───── Provided material
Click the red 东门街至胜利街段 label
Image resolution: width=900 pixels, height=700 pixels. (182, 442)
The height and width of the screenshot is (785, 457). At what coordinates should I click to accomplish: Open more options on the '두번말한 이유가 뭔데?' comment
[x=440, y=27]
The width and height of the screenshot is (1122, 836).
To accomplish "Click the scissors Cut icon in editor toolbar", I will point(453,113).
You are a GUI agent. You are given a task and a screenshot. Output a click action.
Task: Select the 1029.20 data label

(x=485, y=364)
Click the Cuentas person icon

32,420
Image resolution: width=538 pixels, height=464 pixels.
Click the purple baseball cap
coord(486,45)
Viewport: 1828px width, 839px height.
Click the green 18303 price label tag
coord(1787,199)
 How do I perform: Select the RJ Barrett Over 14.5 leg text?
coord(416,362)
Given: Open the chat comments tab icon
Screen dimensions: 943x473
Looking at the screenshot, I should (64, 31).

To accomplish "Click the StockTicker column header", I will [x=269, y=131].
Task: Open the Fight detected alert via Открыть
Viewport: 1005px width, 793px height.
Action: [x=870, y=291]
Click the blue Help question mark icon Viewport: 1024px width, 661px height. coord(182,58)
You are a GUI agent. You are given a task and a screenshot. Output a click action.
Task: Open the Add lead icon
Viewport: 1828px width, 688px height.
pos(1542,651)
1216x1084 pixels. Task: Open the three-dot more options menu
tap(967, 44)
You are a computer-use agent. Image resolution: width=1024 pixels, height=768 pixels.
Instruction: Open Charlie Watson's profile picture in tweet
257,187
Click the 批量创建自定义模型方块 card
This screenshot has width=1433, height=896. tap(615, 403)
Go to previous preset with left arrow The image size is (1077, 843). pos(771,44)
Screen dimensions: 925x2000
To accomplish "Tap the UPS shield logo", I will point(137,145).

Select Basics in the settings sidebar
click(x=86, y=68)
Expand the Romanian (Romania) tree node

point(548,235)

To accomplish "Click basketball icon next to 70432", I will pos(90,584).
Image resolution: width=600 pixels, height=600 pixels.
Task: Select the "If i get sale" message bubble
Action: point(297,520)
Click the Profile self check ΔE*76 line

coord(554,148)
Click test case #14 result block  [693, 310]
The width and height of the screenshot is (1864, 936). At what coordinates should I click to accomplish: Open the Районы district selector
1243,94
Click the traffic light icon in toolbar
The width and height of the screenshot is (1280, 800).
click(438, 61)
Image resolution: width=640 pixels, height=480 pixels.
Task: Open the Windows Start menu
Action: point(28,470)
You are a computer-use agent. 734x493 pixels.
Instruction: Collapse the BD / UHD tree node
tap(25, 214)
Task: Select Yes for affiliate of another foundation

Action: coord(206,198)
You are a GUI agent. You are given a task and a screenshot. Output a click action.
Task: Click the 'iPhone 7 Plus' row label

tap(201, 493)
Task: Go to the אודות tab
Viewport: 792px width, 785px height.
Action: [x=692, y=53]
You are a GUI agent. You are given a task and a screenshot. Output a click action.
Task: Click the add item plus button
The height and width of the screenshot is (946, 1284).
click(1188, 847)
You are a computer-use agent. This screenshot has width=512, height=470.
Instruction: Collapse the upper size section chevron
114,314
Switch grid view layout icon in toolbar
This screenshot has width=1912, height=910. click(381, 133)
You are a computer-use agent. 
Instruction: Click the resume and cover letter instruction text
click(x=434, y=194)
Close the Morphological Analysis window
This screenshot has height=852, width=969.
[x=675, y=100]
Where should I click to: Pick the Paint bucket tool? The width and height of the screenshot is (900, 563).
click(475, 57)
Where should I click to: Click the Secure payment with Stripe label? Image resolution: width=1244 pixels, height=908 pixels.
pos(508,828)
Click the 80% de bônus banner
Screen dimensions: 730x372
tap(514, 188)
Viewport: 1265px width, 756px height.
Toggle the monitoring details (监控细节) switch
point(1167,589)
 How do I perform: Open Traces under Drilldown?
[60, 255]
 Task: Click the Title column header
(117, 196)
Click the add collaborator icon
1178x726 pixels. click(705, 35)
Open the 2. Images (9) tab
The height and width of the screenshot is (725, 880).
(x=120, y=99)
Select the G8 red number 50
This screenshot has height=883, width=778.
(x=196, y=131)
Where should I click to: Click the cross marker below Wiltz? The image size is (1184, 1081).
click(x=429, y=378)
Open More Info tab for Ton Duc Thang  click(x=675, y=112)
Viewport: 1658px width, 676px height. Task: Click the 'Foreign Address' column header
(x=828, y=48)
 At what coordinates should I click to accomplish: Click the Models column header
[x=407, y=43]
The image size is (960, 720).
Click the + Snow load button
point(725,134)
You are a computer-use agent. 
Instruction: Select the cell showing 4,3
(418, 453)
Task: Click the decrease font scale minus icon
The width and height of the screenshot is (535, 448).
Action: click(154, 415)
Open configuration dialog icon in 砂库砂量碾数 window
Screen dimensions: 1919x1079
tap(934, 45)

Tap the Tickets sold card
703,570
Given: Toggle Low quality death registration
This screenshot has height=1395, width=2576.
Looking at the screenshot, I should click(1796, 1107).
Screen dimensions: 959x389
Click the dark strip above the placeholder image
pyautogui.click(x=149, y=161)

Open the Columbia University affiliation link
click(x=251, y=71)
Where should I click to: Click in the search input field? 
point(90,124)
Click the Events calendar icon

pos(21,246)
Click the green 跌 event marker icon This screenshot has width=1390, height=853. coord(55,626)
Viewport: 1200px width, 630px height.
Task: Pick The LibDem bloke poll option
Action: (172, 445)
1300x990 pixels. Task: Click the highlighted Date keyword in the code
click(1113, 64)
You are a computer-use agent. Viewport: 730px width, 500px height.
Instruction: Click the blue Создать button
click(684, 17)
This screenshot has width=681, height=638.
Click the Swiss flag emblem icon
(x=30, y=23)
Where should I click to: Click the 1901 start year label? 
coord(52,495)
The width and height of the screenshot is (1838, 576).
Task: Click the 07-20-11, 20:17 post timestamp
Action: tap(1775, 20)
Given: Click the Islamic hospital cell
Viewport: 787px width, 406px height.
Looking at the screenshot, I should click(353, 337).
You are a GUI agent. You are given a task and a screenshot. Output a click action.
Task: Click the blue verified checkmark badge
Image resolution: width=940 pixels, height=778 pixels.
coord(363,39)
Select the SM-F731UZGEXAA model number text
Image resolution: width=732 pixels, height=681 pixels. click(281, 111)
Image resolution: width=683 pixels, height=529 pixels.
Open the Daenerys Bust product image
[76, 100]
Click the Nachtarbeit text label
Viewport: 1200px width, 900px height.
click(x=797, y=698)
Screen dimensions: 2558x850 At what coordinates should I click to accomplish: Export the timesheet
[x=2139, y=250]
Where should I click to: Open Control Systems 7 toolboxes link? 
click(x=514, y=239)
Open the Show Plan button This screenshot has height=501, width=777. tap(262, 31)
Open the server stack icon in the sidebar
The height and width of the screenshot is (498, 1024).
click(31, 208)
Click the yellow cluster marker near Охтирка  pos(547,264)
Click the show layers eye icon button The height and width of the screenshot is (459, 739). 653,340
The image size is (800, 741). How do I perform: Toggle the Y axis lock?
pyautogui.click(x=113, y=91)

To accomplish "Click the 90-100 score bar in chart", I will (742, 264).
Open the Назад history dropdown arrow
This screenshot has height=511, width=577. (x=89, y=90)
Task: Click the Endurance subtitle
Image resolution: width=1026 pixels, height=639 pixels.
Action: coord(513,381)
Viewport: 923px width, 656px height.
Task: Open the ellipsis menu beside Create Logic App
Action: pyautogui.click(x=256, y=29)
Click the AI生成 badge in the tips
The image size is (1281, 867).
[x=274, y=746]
──────────
--- What is being asked ---
Read the entries and select each line where the word "computer" is found.

--- Written solution ---
You are a computer-use agent. Image resolution: width=1024 pixels, height=768 pixels.
You are a computer-use agent. 734x493 pixels.
You are a computer-use agent. This screenshot has width=512, height=470.
You are a computer-use agent. 
You are a computer-use agent. 
You are a computer-use agent. Viewport: 730px width, 500px height.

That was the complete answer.